At length he stood on a limestone rock which overhung a valley a
thousand feet below, and down there he could see a little stream winding
in and out, and by the stream a cottage. It was a dangerous descent, but
down went Tom without a moment's hesitation; sick and giddy, on he went
until at last he dropped on the grass and lay there unconscious. But
after a time he roused himself and stumbled on to the cottage.

The old dame of the cottage took pity on him and laid him on a bed of
sweet hay. But Tom could not rest, and think of the little white lady,
he found his way to the river murmuring. "I must be clean! I must be
clean!"

And still he had not seen the Irishwoman; in front of him now, for she
had stepped into the river just before Tom, and had changed into the
most beautiful of fairies underneath the water. For she was, indeed, the
Queen of the Water-Fairies, who were all waiting to receive her the
moment she came back from the land-world.

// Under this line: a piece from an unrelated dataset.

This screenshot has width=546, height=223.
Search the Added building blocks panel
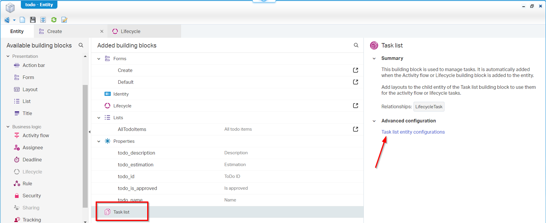(x=356, y=45)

Tom was so hot and longed so to be clean for once that he tumbled as
quick as he could into the cool stream. And he had not been in it half a
minute before he fell into the quietest, coolest sleep that ever he had
in his life. The reason of his falling into such a delightful sleep is
very simple. It was merely that the fairies took him. In fact, they
turned him into a water-baby.

Meanwhile, of course, the chase after Tom had come to an end, although
Sir John and his keepers made a second search the next day, for he felt
sorry for the little sweep, and was afraid he might have fallen over
some of the crags. They found the little fellow's rags by the side of
the stream, and they also discovered his body in the water, and buried
it over in Vendale churchyard.


_II.--A Lonely, Mischievous Water-Baby_


Tom was very happy swimming about in the river, although he was now only
about four inches long, with a set of external gills, just like those of
an eft. There are land-babies, and why not water-babies? Some people
tell us that water-babies are contrary to nature, but there are so many
things in nature which we don't expect to find that there may as well be
water-babies as not.

He was still as mischievous as any land-baby, and made himself a perfect
nuisance to the other creatures of the water, teasing them as they went
about their work, until they were all afraid of him, and got out of his
way, or crept into their shells; so that he had no one to speak to or to
play with.

It was from a dragon-fly that he learned some valuable lessons in good
conduct. For all his short sight the dragon-fly had noticed a great many
interesting things in nature, about which Tom knew nothing, and of which
he heard with wonder. One day he might have been eaten by an otter; but,
behold, seven little terrier dogs rushed at the otter, and drove her
off, much to Tom's relief, though he did not guess that these were
really water-fairies sent to protect him.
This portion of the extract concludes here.